EXCERTO DO DOCUMENTO:

------------------------------------

A recuperação da “imagem interna do Governo” de António Costa, que “se debatia com as nefastas consequências dos incêndios que levaram, inclusivamente, à demissão da ministra da Administração Interna”, e a reconstrução da credibilidade externa de Portugal junto dos países da NATO e da Comunidade dos Países de Língua Portuguesa — são estas algumas das motivações que terão levado Azeredo Lopes a ser cúmplice dos líderes da Polícia Judiciária Militar (PJM) nas negociações com o grupo de assaltantes dos paióis de Tancos liderado pelo ex-fuzileiro João Paulino que culminaram com o ‘achamento’ do material roubado num baldio da Chamusca a 18 de outubro de 2017.
Essa é a convicção dos procuradores do Departamento Central de Investigação e Ação Penal (DCIAP) que acusaram o ex-ministro da Defesa da alegada prática de quatro crimes: denegação de justiça e prevaricação (em regime de co-autoria), favorecimento pessoal praticado por funcionário, abuso de poder e denegação de justiça (como autor singular). E ainda descobriram uma troca de mensagens por SMS com um deputado do PS (Tiago Barbosa Ribeiro) alegadamente fatal para Azeredo Lopes, revelada em exclusivo pelo Observador, depois de apreenderem um telefone desconhecido ao ex-ministro da Defesa durante o seu primeiro interrogatório como arguido no Tribunal de Instrução Criminal de Lisboa, a 5 de julho de 2019.

------------------------------------

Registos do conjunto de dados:
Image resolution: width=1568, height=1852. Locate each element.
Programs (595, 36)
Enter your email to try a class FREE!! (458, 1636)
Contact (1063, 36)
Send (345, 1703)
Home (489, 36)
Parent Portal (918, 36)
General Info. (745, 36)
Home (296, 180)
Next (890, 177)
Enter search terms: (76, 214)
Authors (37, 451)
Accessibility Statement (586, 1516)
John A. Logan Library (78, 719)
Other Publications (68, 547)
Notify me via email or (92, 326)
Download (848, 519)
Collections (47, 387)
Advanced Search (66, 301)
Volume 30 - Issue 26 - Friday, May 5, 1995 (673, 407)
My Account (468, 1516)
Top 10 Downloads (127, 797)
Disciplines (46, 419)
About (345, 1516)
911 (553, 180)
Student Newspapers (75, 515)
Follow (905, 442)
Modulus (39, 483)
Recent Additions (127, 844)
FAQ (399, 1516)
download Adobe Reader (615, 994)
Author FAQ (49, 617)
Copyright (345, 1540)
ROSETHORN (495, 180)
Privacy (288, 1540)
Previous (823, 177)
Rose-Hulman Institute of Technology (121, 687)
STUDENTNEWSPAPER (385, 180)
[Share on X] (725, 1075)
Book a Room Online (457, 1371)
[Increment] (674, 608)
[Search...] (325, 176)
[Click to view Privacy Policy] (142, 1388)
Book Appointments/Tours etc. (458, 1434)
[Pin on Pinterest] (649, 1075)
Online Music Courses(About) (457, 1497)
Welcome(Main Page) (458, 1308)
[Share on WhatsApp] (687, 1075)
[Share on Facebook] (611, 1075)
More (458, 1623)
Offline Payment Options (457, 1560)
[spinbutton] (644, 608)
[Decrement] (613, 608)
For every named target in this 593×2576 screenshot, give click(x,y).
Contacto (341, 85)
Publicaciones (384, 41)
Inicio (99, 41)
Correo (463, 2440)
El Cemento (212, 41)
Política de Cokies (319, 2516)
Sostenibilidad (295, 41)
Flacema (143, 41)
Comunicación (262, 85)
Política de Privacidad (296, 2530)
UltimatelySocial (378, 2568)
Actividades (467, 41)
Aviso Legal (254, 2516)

------------------------------------

INSTRUÇÕES:
A) No texto sobre o caso de Tancos, em que data foi encontrado o material roubado num baldio da Chamusca?
B) Por favor, continue o texto sobre o caso de Tancos a partir do ponto em que termina.

RESULTADOS:
A) A 18 de outubro de 2017.

B)
O Observador resume o essencial do despacho de encerramento de inquérito do Ministério Público conhecido esta quinta-feira. São 556 páginas que contam uma história tão rocambolesca quanto pormenorizada sobre um ministro que alegadamente foi cúmplice dos líderes de uma polícia (a PJM) ansiosa por ter um triunfo depois de vários insucessos e que revelam o semi-amadorismo dos assaltantes que deixaram a nu as fragilidades da segurança do Exército português.
“Eu sabia.” Azeredo Lopes admitiu a deputado do PS que sabia do ‘achamento’
A denúncia anónima sobre o assalto à qual a PJM não ligou
Este caso de Tancos começa com uma denúncia sobre o assalto a “um paiol militar, localizado a 50 quilómetros de Leiria” que chegou à PJM em maio de 2017 — a trinta dias do assalto a Tancos — e que foi ignorada, lê-se no despacho de acusação. As informações tinham sido recolhidas junto de Paulo Lemos, mais conhecido por ‘Fechaduras’, por parte de uma procuradora do Ministério Público do Porto que abriu um inquérito por furto e as comunicou à Polícia Judiciária (PJ) de Vila Real. Problema: três juízes de instrução criminal, incluindo o juiz Ivo Rosa, recusaram autorizar a realização de escutas telefónicas e vigilância a alguns dos suspeitos que estavam sinalizados.
O que é certo, contudo, é que o major Pinto da Costa, investigador da PJM, recebeu a mesma informação da PJ de Vila Real mas nada fez. Este inspetor voltou a contactar o responsável da PJM após o assalto aos paióis de Tancos, que se verificou na madrugada de 28 de junho, e só nessa altura é que o investigador Pinto da Costa procedeu a diligências junto dos seus colegas.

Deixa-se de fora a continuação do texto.